Hart leaned back in his chair, lacing his hands behind his head. “You’re invited to the wedding, by the way. Isabella will send you a formal invitation.”
Fellows tucked the note into his pocket. “Are you certain you want me there?”
“It matters not what I want, or what you want. If you don’t come, Beth and Isabella, Ainsley and Eleanor will be most displeased. They will tell me so. Repeatedly.”
Fellows relaxed enough to laugh. “The great duke made nervous by his sisters-in-law and wife-to-be?”
“You’ve met them. Only very strong women can take living with Mackenzies, and so when one of us finds one…” He pretended to shudder.

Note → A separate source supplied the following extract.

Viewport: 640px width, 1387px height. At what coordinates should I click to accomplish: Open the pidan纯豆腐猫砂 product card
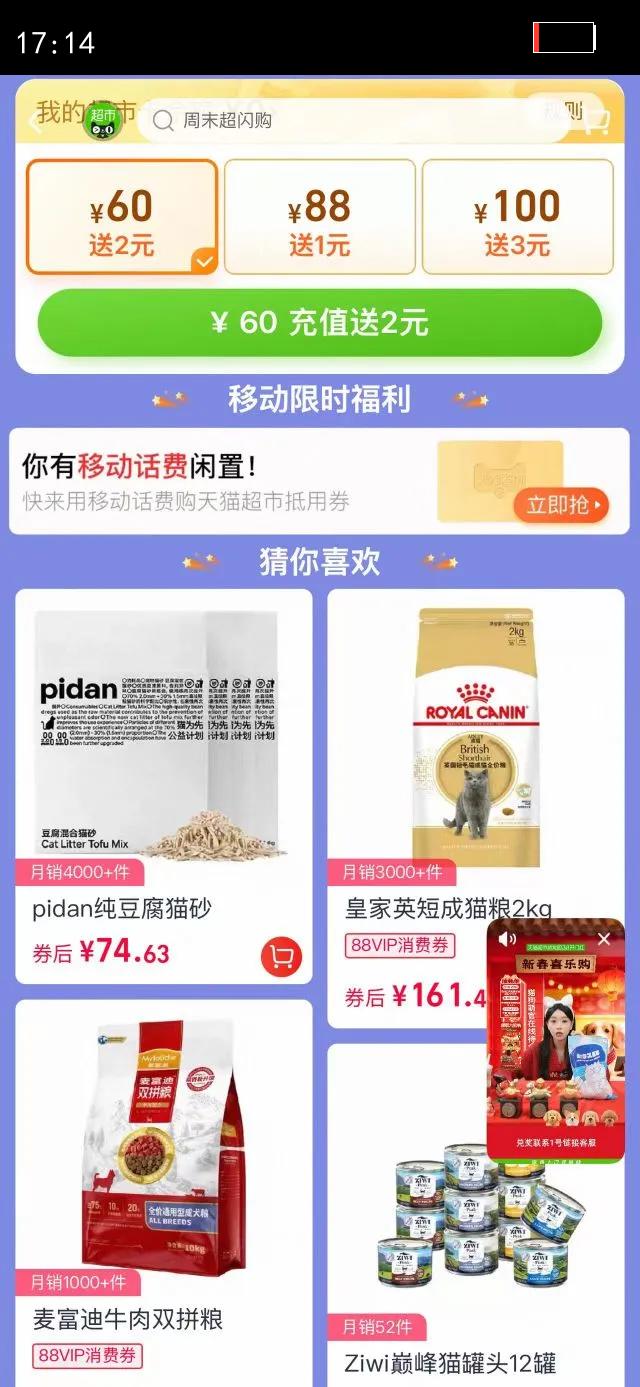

“Your brothers seem pleased with themselves,” Fellows said. “And you are to wed your former fiancée. You should be the happiest man in the world.”
“I am.” Hart ignored the tightening in his chest as he said this. He’d coerced Eleanor into agreeing the same way he’d cornered Gladstone into a fight before the man was ready.
“You look it,” Fellows said without inflection. “I will be the only bachelor left. No wife to greet me on my return home, no sons to guide my doddering footsteps when I’m gray.”
“That is up to you. I imagine one of my sisters-in-law could find you a match if they put their minds to it.”
Fellows raised his hand. “No, no.”
“Be careful. They are determined women.”
Fellows nodded, then they both fell silent, uncertain how to end the conversation. They had once been enemies, they’d not yet become friends, and they were still not entirely comfortable with each other.